Retinal rod and cone phosphodiesterases are oligomeric enzymes that consist of a dimeric catalytic core (alpha'2 in cones and alphabeta in rods) with inhibitory subunits (gamma) that regulate their activity. In addition, a 17-kDa protein referred to as the delta subunit co-purifies with the rod soluble phosphodiesterase and the cone phosphodiesterase. We report here partial protein sequencing of the rod delta subunit and isolation of a cDNA clone encoding it. The predicted amino acid sequence is unrelated to any other known protein. Of eight bovine tissue mRNA preparations examined by Northern analysis, the strongest delta subunit-specific signal was present in the retina.
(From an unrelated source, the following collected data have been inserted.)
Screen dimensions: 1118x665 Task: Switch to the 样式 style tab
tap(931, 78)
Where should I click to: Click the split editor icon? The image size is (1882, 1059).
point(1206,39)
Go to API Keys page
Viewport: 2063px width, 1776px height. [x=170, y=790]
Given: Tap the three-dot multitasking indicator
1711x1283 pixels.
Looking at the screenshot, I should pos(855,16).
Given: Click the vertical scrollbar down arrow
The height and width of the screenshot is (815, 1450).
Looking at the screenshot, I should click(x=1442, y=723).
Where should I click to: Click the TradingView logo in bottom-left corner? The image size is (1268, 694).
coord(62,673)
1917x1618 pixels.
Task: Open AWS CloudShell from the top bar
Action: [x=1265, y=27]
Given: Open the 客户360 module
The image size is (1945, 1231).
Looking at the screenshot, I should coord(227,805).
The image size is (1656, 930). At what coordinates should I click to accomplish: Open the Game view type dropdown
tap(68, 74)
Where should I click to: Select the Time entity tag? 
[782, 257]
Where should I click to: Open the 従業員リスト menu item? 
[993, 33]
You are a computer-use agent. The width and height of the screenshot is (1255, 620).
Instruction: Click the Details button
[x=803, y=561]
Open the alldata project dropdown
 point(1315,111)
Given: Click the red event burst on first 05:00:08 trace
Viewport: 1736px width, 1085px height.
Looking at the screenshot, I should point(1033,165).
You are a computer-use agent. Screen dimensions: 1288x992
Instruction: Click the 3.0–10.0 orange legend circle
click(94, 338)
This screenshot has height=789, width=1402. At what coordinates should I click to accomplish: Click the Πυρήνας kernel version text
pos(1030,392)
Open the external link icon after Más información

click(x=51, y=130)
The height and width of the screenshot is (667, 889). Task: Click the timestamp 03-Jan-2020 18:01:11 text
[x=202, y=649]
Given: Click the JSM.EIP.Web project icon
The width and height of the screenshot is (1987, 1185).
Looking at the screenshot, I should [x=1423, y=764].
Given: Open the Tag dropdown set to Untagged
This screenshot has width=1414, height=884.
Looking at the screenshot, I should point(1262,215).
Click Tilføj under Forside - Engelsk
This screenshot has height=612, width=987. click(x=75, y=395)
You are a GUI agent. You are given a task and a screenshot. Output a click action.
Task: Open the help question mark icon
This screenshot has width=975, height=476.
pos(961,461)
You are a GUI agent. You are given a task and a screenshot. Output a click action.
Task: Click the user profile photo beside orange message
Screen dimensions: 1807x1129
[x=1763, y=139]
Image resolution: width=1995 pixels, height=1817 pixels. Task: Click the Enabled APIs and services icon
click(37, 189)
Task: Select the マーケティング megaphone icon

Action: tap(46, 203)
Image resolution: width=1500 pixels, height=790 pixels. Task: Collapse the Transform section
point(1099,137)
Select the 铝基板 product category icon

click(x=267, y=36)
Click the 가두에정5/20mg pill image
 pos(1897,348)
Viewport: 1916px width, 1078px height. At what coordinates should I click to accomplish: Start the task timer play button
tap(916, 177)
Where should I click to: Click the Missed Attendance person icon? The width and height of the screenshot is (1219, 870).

A less intense signal was seen in the brain and adrenal mRNA. In bovine retinal sections, rod delta subunit anti-peptide antibodies label rod but not cone outer segments. delta subunit, added back to washed outer segment membranes, solubilizes a large fraction of the membrane-bound phosphodiesterase, indicating that this subunit binds to the classical membrane associated phosphodiesterase. The subunit forms a tight complex with native, but not trypsin-released phosphodiesterase, suggesting that the isoprenylated carboxyl termini of the catalytic subunits may be involved in binding of the delta subunit to the phosphodiesterase holoenzyme.